— Entries supplied —
====

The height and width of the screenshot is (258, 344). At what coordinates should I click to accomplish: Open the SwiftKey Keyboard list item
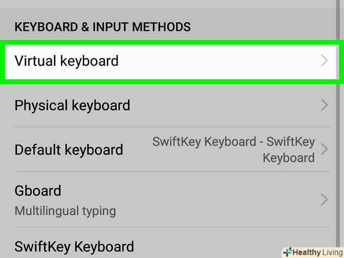click(x=74, y=246)
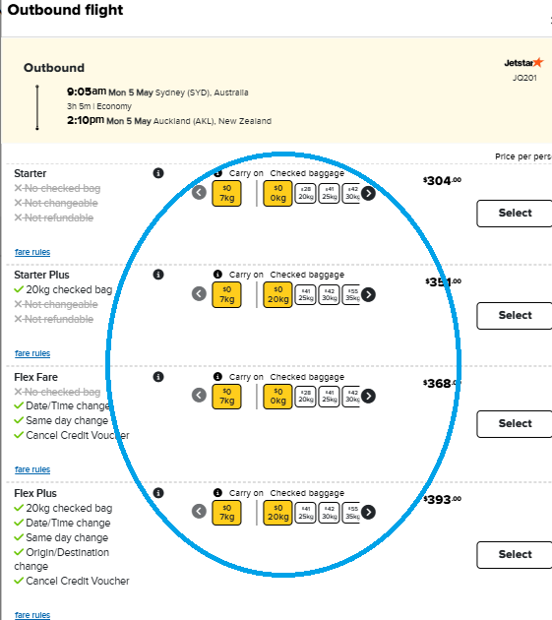Advance baggage carousel in Flex Fare row
The image size is (552, 620).
[x=368, y=396]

====

Although the records contain pictures, restate them word for word with those pictures left out.

The height and width of the screenshot is (258, 344). At what coordinates should I click to accomplish: Open the SwiftKey Keyboard list item
click(x=74, y=246)
Advance baggage carousel in Flex Fare row
The image size is (552, 620).
[x=368, y=396]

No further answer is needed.